» **PROBLEM**: Copy out the listing lines starting at the one containing "is (750, 1568)." and ending at the one containing "click(x=121, y=692)", including the requests. Offset each coordinate in the answers by adding 9.

>> BEGIN DATASET RECORDS

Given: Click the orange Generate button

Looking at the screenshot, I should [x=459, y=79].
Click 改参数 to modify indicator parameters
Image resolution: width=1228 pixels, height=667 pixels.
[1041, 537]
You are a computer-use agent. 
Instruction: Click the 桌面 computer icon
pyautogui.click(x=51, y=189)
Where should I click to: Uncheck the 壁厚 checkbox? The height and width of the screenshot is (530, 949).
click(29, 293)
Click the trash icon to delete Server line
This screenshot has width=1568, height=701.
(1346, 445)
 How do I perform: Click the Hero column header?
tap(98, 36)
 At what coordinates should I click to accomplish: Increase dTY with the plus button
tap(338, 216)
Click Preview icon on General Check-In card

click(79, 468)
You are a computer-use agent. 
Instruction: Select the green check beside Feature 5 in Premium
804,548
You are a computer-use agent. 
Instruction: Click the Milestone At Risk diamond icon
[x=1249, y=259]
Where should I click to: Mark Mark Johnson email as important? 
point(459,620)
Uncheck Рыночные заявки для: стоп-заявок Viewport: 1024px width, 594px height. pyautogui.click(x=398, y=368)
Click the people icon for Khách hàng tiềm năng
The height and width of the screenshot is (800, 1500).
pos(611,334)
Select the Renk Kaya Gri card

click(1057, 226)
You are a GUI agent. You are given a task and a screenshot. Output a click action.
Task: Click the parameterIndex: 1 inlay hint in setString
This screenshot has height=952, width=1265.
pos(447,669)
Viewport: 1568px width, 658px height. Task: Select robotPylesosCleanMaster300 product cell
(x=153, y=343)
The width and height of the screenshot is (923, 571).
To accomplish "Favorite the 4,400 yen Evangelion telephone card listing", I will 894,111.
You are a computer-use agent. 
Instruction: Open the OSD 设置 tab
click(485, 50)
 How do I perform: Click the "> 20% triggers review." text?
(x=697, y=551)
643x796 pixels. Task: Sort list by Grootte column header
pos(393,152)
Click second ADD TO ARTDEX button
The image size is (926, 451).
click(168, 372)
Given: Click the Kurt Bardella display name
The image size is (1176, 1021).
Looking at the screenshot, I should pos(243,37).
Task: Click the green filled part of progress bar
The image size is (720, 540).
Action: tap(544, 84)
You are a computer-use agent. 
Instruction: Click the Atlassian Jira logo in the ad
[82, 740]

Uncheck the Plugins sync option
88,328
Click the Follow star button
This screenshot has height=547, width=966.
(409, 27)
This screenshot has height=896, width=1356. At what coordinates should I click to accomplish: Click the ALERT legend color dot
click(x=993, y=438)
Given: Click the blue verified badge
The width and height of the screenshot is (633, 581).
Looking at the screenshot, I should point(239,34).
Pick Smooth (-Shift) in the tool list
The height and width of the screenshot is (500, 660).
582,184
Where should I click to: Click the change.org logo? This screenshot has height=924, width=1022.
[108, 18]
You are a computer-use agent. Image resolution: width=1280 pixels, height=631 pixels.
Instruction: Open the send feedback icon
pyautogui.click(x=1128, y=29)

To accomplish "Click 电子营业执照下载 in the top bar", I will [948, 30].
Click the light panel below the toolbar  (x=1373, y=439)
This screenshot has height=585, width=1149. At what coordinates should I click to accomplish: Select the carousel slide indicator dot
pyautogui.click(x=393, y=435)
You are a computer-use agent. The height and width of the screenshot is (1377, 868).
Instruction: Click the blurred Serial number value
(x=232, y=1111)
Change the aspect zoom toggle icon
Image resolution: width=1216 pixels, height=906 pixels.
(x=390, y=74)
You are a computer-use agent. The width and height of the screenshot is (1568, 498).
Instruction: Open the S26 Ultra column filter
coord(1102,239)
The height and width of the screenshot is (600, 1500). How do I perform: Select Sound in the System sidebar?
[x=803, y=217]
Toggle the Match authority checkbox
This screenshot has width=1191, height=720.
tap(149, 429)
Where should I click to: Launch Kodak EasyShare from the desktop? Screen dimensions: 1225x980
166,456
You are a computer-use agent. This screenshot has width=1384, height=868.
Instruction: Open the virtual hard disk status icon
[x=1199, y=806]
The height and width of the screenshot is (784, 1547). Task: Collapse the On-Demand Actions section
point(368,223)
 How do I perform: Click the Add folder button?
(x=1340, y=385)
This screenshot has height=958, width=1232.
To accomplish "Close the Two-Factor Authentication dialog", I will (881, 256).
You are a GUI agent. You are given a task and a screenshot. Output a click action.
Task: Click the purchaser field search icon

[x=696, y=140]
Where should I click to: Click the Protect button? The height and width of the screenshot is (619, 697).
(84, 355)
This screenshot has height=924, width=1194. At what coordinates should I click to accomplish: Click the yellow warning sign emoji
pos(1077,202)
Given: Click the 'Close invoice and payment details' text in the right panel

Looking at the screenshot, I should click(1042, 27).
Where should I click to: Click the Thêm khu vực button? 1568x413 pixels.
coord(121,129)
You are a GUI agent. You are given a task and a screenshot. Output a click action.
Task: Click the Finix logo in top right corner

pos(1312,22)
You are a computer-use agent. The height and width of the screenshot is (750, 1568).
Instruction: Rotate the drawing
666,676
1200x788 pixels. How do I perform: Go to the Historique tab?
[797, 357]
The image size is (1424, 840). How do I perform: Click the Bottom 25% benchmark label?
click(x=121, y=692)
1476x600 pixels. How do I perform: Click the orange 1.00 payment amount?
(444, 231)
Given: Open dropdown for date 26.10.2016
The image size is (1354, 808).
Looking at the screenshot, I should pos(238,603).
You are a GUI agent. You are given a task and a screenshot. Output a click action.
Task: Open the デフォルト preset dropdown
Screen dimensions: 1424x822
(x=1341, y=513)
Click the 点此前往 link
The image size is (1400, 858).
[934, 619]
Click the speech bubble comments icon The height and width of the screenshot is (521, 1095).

>> END DATASET RECORDS

» **FINISHED TASK**:
You are a computer-use agent. The height and width of the screenshot is (750, 1568).
Instruction: Rotate the drawing
675,685
1200x788 pixels. How do I perform: Go to the Historique tab?
[806, 366]
The image size is (1424, 840). How do I perform: Click the Bottom 25% benchmark label?
click(x=130, y=701)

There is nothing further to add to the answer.